**Exercise brief:**
Each record must be retyped word for word.

· · ·

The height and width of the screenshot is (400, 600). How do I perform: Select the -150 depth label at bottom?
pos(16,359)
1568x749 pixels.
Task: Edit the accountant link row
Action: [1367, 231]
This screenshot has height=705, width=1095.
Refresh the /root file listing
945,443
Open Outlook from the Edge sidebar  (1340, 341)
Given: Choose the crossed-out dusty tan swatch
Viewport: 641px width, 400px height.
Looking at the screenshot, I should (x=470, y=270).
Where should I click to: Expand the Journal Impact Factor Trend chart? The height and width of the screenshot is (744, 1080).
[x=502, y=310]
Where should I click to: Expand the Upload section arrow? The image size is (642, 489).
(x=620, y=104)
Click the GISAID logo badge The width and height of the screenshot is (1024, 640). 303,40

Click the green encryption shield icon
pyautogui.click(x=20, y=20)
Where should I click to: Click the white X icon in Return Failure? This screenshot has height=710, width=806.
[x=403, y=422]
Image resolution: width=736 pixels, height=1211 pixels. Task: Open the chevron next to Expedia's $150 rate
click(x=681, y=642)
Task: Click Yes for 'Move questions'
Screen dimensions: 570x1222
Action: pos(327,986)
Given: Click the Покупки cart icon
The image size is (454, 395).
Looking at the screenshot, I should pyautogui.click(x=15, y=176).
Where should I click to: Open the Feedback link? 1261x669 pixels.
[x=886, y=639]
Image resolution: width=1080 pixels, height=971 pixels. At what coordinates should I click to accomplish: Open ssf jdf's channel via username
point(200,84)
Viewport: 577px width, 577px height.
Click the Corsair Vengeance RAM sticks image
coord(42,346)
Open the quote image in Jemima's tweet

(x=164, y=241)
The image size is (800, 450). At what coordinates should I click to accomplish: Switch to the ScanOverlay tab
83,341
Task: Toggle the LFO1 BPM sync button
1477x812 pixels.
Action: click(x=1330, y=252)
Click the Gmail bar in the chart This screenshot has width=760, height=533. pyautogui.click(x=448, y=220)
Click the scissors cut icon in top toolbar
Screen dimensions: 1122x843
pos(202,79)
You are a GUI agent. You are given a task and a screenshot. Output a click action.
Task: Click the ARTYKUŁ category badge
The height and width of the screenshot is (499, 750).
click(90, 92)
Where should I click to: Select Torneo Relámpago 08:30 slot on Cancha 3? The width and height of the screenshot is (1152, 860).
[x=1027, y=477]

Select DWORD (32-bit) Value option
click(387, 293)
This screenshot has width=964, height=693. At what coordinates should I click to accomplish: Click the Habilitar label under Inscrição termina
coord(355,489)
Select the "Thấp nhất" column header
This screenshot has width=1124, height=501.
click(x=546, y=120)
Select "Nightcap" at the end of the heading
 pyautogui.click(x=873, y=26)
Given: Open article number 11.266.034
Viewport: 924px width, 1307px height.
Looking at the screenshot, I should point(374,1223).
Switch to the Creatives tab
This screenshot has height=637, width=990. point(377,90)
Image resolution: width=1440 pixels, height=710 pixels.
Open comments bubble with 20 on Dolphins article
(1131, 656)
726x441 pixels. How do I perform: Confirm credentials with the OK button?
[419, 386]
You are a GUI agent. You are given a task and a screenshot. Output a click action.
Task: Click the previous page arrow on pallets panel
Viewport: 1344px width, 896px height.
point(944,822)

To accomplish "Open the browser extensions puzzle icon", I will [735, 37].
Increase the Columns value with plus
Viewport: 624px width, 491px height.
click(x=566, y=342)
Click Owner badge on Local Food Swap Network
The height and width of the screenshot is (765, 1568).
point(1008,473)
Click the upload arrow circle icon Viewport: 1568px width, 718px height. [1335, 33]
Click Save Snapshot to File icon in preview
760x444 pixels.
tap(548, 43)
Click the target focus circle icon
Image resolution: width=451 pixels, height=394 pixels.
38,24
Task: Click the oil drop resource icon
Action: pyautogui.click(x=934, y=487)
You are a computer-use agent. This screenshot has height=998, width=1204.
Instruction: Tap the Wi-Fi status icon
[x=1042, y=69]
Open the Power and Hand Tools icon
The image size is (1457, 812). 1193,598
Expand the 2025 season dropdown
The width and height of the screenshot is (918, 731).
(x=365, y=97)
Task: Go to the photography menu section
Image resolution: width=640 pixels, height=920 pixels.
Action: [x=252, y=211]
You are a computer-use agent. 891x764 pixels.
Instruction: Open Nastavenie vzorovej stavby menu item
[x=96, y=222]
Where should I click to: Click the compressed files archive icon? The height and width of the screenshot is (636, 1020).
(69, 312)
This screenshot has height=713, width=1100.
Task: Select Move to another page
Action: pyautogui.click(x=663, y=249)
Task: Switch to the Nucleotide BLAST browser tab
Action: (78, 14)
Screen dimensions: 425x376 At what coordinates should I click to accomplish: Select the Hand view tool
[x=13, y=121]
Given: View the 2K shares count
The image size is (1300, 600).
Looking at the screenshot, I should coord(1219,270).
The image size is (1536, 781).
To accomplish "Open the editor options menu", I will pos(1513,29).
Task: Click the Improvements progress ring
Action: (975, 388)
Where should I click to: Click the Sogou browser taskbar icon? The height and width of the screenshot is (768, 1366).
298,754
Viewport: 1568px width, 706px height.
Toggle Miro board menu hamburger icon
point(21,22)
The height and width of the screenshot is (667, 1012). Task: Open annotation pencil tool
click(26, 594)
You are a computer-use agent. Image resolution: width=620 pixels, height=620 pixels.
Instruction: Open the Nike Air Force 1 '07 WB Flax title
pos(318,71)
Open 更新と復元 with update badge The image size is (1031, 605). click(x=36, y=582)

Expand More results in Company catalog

· · ·

**The answer:**
The height and width of the screenshot is (400, 600). How do I perform: Select the -150 depth label at bottom?
pos(16,359)
1568x749 pixels.
Task: Edit the accountant link row
Action: [1367, 231]
This screenshot has height=705, width=1095.
Refresh the /root file listing
945,443
Open Outlook from the Edge sidebar  (1340, 341)
Given: Choose the crossed-out dusty tan swatch
Viewport: 641px width, 400px height.
Looking at the screenshot, I should (x=470, y=270).
Where should I click to: Expand the Journal Impact Factor Trend chart? The height and width of the screenshot is (744, 1080).
[x=502, y=310]
Where should I click to: Expand the Upload section arrow? The image size is (642, 489).
(x=620, y=104)
Click the GISAID logo badge The width and height of the screenshot is (1024, 640). 303,40

Click the green encryption shield icon
pyautogui.click(x=20, y=20)
Where should I click to: Click the white X icon in Return Failure? This screenshot has height=710, width=806.
[x=403, y=422]
Image resolution: width=736 pixels, height=1211 pixels. Task: Open the chevron next to Expedia's $150 rate
click(x=681, y=642)
Task: Click Yes for 'Move questions'
Screen dimensions: 570x1222
Action: pos(327,986)
Given: Click the Покупки cart icon
The image size is (454, 395).
Looking at the screenshot, I should pyautogui.click(x=15, y=176).
Where should I click to: Open the Feedback link? 1261x669 pixels.
[x=886, y=639]
Image resolution: width=1080 pixels, height=971 pixels. At what coordinates should I click to accomplish: Open ssf jdf's channel via username
point(200,84)
Viewport: 577px width, 577px height.
Click the Corsair Vengeance RAM sticks image
coord(42,346)
Open the quote image in Jemima's tweet

(x=164, y=241)
The image size is (800, 450). At what coordinates should I click to accomplish: Switch to the ScanOverlay tab
83,341
Task: Toggle the LFO1 BPM sync button
1477x812 pixels.
Action: click(x=1330, y=252)
Click the Gmail bar in the chart This screenshot has width=760, height=533. pyautogui.click(x=448, y=220)
Click the scissors cut icon in top toolbar
Screen dimensions: 1122x843
pos(202,79)
You are a GUI agent. You are given a task and a screenshot. Output a click action.
Task: Click the ARTYKUŁ category badge
The height and width of the screenshot is (499, 750).
click(90, 92)
Where should I click to: Select Torneo Relámpago 08:30 slot on Cancha 3? The width and height of the screenshot is (1152, 860).
[x=1027, y=477]

Select DWORD (32-bit) Value option
click(387, 293)
This screenshot has width=964, height=693. At what coordinates should I click to accomplish: Click the Habilitar label under Inscrição termina
coord(355,489)
Select the "Thấp nhất" column header
This screenshot has width=1124, height=501.
click(x=546, y=120)
Select "Nightcap" at the end of the heading
 pyautogui.click(x=873, y=26)
Given: Open article number 11.266.034
Viewport: 924px width, 1307px height.
Looking at the screenshot, I should point(374,1223).
Switch to the Creatives tab
This screenshot has height=637, width=990. point(377,90)
Image resolution: width=1440 pixels, height=710 pixels.
Open comments bubble with 20 on Dolphins article
(1131, 656)
726x441 pixels. How do I perform: Confirm credentials with the OK button?
[419, 386]
You are a GUI agent. You are given a task and a screenshot. Output a click action.
Task: Click the previous page arrow on pallets panel
Viewport: 1344px width, 896px height.
point(944,822)

To accomplish "Open the browser extensions puzzle icon", I will [735, 37].
Increase the Columns value with plus
Viewport: 624px width, 491px height.
click(x=566, y=342)
Click Owner badge on Local Food Swap Network
The height and width of the screenshot is (765, 1568).
point(1008,473)
Click the upload arrow circle icon Viewport: 1568px width, 718px height. [1335, 33]
Click Save Snapshot to File icon in preview
760x444 pixels.
tap(548, 43)
Click the target focus circle icon
Image resolution: width=451 pixels, height=394 pixels.
38,24
Task: Click the oil drop resource icon
Action: pyautogui.click(x=934, y=487)
You are a computer-use agent. This screenshot has height=998, width=1204.
Instruction: Tap the Wi-Fi status icon
[x=1042, y=69]
Open the Power and Hand Tools icon
The image size is (1457, 812). 1193,598
Expand the 2025 season dropdown
The width and height of the screenshot is (918, 731).
(x=365, y=97)
Task: Go to the photography menu section
Image resolution: width=640 pixels, height=920 pixels.
Action: [x=252, y=211]
You are a computer-use agent. 891x764 pixels.
Instruction: Open Nastavenie vzorovej stavby menu item
[x=96, y=222]
Where should I click to: Click the compressed files archive icon? The height and width of the screenshot is (636, 1020).
(69, 312)
This screenshot has height=713, width=1100.
Task: Select Move to another page
Action: pyautogui.click(x=663, y=249)
Task: Switch to the Nucleotide BLAST browser tab
Action: (78, 14)
Screen dimensions: 425x376 At what coordinates should I click to accomplish: Select the Hand view tool
[x=13, y=121]
Given: View the 2K shares count
The image size is (1300, 600).
Looking at the screenshot, I should coord(1219,270).
The image size is (1536, 781).
To accomplish "Open the editor options menu", I will pos(1513,29).
Task: Click the Improvements progress ring
Action: (975, 388)
Where should I click to: Click the Sogou browser taskbar icon? The height and width of the screenshot is (768, 1366).
298,754
Viewport: 1568px width, 706px height.
Toggle Miro board menu hamburger icon
point(21,22)
The height and width of the screenshot is (667, 1012). Task: Open annotation pencil tool
click(26, 594)
You are a computer-use agent. Image resolution: width=620 pixels, height=620 pixels.
Instruction: Open the Nike Air Force 1 '07 WB Flax title
pos(318,71)
Open 更新と復元 with update badge The image size is (1031, 605). click(x=36, y=582)

Expand More results in Company catalog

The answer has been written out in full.